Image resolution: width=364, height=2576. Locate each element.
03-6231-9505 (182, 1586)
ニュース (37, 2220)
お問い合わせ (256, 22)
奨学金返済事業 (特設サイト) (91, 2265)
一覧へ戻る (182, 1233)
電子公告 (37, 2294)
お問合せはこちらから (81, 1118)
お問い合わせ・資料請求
____________________
Exercise objective >> Return the listing in full, matching each word exactly.

Your response >>
Image resolution: width=364, height=2576. Locate each element.
03-6231-9505 (182, 1586)
ニュース (37, 2220)
お問い合わせ (256, 22)
奨学金返済事業 (特設サイト) (91, 2265)
一覧へ戻る (182, 1233)
電子公告 (37, 2294)
お問合せはこちらから (81, 1118)
お問い合わせ・資料請求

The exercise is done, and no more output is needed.